ISLAMABAD (AP) — Pakistan’s largest opposition party ended its coalition with the party of President Asif Ali Zardari in the country’s most populous province on Friday, dealing a blow to the national government.

Opposition leader Nawaz Sharif sharply criticized Zardari’s record when announcing the split in the Punjab provincial assembly.

Sharif’s Pakistan Muslim League-N is in the opposition at the federal level, but in control of the Punjab provincial government. It has been joined in a coalition in Punjab by Zardari’s Pakistan People’s Party, which is the ruling party on the federal level.

The Muslim League’s move Friday leaves Zardari’s party without a valuable source of patronage and power in Punjab, home to more than half of the country’s 180 million people.

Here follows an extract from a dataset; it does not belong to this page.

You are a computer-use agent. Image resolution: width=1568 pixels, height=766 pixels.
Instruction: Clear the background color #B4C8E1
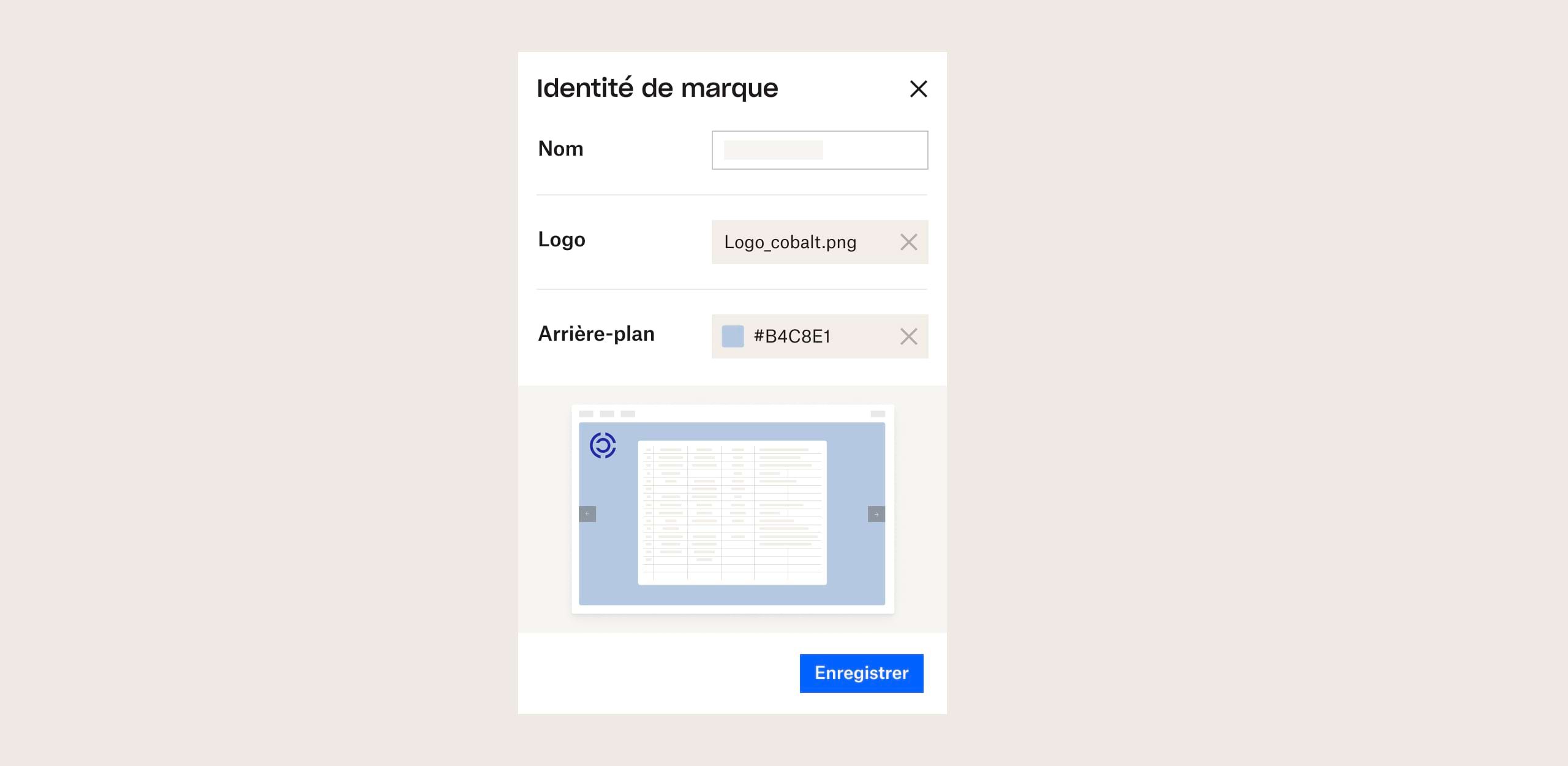pos(908,336)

Its ministers had been lobbying in recent days to try and keep the alliance intact.

It should have no immediate affect on governance at the federal level, where Zardari’s party rules in a coalition with other parties. But it could signal the start of a more aggressive stance by Sharif, whose Pakistan’s Muslim League-N is seen as the party most likely to win elections scheduled for 2013.

Asked whether he would like early elections as some in his party and the media are demanding, Sharif said such polls “were neither illegal or unconstitutional” but did not answer clearly.

Zardari’s party won the most seats in the federal parliament in 2008 elections, but it has so far failed to make much headway in tackling the country’s massive problems, including rampant Islamist militancy and a sick economy.

Raza Rabbani, a leading member of Zardari’s party, promised it would be an “effective opposition” in Punjab, holding the government there accountable.

“I want to make it clear that there will be no political instability from today’s act,” Rabbani told a news conference. “The federal government is stable. There is no question of midterm elections.”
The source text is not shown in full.